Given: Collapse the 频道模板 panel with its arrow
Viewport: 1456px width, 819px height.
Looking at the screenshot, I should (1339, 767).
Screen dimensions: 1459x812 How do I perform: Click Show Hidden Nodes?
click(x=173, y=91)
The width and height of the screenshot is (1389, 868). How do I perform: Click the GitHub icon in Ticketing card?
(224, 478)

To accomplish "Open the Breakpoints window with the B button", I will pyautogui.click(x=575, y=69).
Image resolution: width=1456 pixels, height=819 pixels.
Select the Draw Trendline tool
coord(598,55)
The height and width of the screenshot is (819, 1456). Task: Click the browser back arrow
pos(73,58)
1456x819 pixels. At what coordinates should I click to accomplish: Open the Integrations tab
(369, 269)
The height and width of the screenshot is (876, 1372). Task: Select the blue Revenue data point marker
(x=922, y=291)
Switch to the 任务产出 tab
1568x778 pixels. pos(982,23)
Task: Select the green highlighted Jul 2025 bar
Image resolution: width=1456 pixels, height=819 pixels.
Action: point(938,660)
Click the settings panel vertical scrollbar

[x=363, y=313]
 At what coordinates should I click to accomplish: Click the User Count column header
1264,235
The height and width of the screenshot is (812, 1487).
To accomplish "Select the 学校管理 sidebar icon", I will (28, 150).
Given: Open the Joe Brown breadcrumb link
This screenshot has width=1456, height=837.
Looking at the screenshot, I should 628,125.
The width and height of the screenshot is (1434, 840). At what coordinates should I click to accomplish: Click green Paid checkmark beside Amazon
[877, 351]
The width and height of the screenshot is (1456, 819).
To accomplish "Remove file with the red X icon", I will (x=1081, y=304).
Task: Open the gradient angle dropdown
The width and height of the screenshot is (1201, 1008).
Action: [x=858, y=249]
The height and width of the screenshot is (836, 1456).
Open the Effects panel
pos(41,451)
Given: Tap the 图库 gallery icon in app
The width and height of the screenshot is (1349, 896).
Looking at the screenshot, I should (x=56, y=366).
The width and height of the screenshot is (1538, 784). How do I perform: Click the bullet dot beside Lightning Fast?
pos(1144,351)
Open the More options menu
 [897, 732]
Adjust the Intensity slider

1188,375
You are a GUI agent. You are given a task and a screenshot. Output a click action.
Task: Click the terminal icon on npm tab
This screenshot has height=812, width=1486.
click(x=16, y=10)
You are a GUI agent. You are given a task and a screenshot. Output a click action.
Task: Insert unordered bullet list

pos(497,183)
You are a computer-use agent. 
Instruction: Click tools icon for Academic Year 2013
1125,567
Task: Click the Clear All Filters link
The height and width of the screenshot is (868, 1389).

■ ■ ■ ■ ■ ■ ■

→ Assignment:
Copy out whichever lines of the listing contain the word "with".

→ Completed task:
Given: Collapse the 频道模板 panel with its arrow
To accomplish "Open the Breakpoints window with the B button", I will pyautogui.click(x=575, y=69).
To accomplish "Remove file with the red X icon", I will (x=1081, y=304).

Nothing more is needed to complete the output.